**WORK ORDER**
Wherever "bottom" appears in a line of the listing, report that line.

PROVIDED ENTRIES section start

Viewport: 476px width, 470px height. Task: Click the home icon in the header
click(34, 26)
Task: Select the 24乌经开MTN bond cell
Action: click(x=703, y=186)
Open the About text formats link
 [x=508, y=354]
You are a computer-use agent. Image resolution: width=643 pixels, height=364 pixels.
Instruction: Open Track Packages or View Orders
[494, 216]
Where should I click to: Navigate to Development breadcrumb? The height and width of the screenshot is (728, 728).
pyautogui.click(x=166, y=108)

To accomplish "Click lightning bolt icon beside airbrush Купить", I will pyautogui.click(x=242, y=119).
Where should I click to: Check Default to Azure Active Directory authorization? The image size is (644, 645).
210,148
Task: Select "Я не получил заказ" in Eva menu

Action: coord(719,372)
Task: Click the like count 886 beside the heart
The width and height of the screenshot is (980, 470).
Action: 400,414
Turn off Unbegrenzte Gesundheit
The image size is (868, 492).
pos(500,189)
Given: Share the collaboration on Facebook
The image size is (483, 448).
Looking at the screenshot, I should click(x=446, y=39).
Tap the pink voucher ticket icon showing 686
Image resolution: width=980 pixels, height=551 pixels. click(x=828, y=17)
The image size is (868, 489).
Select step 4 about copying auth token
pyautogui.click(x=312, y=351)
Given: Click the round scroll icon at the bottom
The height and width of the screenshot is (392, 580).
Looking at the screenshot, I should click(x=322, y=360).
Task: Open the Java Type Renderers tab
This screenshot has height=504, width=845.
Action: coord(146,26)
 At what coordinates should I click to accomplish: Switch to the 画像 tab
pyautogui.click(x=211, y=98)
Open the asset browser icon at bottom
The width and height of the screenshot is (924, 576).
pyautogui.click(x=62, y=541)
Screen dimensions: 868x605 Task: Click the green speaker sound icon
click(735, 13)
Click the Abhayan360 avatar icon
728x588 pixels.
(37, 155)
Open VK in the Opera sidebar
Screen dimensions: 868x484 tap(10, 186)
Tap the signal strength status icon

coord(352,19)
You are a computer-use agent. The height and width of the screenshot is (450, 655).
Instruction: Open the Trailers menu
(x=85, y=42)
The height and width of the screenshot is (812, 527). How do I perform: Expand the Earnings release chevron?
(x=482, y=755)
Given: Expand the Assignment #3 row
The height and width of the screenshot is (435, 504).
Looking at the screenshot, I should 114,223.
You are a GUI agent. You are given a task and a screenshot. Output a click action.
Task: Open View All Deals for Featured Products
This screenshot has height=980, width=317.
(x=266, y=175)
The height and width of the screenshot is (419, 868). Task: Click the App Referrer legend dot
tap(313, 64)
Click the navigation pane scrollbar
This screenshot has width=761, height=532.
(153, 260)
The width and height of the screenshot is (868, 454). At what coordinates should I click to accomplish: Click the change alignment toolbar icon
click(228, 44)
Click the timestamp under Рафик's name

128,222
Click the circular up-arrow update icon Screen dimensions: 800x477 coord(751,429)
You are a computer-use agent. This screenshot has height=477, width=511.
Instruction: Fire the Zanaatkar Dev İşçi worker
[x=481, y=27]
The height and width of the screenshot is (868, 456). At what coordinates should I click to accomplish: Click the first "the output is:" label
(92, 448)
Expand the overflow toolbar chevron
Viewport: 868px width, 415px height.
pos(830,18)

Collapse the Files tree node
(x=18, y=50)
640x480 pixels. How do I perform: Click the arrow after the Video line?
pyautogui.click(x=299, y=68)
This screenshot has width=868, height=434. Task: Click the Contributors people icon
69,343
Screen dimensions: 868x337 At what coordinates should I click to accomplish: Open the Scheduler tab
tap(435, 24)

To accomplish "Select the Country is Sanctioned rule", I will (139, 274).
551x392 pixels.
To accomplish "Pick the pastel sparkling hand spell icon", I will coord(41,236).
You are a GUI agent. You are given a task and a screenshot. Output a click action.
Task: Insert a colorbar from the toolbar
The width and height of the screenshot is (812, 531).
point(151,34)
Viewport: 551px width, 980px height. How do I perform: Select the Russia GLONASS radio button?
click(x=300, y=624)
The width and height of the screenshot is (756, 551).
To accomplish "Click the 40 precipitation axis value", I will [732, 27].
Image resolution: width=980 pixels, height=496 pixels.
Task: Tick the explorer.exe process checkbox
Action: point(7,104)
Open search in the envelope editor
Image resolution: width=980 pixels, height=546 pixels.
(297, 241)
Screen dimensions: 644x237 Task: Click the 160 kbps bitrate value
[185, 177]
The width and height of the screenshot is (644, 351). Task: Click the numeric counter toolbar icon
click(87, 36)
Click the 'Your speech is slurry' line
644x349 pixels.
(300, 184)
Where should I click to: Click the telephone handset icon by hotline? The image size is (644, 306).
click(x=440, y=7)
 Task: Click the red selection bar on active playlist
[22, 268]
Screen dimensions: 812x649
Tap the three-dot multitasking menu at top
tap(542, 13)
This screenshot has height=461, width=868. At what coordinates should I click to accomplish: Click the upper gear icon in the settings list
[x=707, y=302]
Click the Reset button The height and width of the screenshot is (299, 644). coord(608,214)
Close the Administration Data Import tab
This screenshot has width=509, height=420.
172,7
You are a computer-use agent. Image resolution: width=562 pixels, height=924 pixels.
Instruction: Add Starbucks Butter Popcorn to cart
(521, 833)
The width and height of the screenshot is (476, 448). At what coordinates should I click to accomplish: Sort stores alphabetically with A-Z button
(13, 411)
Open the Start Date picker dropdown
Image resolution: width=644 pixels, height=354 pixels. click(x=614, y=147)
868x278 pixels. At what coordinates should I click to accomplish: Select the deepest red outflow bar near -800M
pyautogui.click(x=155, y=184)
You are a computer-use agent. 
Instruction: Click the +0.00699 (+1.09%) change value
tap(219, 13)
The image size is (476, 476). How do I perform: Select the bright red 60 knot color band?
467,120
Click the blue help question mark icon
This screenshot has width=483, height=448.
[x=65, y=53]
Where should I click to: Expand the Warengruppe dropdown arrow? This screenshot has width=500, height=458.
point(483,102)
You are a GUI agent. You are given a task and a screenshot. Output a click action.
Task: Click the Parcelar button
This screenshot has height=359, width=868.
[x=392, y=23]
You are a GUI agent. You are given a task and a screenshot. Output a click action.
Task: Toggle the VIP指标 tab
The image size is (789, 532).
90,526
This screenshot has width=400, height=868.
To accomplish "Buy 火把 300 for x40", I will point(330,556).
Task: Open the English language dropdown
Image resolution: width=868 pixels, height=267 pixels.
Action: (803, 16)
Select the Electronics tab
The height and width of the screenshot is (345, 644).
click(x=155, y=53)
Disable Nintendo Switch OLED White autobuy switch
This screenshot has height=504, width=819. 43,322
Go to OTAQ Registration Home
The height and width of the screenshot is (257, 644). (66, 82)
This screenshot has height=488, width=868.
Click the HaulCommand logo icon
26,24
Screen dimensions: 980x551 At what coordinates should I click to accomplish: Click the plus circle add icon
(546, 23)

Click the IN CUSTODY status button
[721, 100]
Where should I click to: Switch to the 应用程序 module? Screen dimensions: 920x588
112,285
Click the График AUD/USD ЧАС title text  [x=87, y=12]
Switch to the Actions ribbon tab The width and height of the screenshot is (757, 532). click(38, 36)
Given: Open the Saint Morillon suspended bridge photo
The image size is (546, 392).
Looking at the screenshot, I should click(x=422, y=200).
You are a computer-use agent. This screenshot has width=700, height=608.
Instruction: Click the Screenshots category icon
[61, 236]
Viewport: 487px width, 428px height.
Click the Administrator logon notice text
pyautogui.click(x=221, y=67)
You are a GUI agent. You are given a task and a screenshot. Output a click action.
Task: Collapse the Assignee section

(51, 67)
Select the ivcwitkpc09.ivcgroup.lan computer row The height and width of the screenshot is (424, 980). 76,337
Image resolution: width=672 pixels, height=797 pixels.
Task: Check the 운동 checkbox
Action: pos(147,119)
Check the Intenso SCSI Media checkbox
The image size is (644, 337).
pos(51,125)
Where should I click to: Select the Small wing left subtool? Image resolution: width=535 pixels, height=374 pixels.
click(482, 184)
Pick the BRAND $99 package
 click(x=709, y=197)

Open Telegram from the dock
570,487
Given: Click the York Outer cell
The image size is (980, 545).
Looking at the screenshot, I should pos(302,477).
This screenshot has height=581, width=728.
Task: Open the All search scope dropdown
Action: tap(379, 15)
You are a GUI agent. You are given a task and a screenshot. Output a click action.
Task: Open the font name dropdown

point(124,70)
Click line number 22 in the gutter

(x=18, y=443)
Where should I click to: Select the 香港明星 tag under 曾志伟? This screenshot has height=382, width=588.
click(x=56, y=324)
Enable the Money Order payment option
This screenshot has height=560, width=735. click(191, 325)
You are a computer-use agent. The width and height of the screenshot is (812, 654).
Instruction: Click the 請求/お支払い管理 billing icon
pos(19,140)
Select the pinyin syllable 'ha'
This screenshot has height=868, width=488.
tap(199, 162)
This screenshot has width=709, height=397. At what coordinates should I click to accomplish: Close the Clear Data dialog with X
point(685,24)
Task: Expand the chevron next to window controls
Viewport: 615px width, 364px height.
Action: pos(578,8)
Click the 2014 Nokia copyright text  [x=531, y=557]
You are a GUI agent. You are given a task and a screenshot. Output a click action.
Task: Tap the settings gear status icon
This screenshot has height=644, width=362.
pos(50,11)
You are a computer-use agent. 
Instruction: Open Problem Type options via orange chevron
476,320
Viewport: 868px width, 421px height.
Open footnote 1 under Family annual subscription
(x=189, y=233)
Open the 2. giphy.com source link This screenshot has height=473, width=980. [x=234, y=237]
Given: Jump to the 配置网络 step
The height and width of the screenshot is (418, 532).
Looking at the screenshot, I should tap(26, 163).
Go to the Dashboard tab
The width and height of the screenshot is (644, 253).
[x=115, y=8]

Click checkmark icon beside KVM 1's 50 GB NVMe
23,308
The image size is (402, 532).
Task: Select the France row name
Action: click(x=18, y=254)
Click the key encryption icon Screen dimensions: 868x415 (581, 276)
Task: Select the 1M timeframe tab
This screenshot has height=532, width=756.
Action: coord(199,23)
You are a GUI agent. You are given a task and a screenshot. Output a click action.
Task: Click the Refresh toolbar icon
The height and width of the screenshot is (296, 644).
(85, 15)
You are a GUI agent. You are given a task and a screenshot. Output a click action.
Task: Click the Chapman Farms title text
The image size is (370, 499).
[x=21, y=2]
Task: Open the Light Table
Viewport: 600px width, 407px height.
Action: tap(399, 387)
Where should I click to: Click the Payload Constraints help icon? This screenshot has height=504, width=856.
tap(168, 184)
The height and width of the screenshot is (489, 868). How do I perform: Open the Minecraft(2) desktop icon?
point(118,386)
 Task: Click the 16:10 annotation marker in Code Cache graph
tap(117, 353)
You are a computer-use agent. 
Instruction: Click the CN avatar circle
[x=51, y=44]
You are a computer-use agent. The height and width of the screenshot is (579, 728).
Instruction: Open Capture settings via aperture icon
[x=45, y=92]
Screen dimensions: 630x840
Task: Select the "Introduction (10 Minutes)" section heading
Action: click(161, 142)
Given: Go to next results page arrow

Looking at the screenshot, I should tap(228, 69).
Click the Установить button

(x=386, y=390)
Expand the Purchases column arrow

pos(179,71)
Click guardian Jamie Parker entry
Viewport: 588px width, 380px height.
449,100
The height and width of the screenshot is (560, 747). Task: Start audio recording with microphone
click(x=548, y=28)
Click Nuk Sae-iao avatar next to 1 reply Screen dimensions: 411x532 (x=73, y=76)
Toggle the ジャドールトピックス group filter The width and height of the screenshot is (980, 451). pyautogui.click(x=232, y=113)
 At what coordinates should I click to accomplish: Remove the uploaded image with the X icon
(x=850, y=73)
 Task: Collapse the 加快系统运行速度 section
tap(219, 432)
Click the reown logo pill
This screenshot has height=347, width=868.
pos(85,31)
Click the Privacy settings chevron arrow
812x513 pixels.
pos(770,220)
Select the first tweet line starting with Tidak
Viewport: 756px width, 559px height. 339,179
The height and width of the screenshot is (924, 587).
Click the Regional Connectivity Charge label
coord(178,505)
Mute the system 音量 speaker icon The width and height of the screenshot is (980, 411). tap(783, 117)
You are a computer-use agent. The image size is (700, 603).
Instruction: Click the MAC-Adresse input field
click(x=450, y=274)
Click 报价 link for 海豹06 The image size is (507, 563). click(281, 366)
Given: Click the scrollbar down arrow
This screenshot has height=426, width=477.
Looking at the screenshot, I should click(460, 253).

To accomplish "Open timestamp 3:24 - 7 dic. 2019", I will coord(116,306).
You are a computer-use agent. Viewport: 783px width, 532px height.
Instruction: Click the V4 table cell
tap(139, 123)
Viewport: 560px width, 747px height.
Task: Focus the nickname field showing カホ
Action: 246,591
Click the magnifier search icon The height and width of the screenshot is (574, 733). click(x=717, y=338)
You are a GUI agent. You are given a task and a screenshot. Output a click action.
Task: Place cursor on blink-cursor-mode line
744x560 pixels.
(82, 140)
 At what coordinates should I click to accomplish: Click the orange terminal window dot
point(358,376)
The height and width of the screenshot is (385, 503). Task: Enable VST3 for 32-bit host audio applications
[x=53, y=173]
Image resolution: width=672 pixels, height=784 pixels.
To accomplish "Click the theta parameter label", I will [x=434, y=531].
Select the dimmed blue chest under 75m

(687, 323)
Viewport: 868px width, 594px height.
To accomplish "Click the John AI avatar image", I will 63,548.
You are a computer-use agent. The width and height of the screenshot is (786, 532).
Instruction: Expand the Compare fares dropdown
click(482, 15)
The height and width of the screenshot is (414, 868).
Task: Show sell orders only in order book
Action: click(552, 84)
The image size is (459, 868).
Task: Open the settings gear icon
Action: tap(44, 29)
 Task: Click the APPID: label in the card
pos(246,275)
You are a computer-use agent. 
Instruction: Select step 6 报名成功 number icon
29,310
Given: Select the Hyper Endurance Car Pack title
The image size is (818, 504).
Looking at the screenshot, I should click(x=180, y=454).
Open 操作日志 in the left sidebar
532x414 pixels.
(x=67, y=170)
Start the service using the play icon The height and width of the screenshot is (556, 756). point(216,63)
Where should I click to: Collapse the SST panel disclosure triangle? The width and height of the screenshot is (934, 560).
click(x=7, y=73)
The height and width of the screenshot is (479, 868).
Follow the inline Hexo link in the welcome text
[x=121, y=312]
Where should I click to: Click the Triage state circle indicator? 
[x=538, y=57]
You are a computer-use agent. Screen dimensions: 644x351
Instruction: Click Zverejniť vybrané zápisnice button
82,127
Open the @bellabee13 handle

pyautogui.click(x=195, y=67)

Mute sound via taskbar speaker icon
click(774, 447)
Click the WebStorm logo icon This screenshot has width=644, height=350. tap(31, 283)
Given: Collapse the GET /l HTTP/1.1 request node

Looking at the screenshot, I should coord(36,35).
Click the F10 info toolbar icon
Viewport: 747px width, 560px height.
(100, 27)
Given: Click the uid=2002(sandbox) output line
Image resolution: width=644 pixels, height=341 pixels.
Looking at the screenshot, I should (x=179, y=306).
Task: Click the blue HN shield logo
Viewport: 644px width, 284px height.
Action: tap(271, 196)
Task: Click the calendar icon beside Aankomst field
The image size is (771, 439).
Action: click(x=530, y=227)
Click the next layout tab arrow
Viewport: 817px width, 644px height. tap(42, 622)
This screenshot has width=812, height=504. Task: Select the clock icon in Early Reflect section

PROVIDED ENTRIES section end

**RESULT OF THE EXERCISE**
Given: Click the round scroll icon at the bottom
Open the asset browser icon at bottom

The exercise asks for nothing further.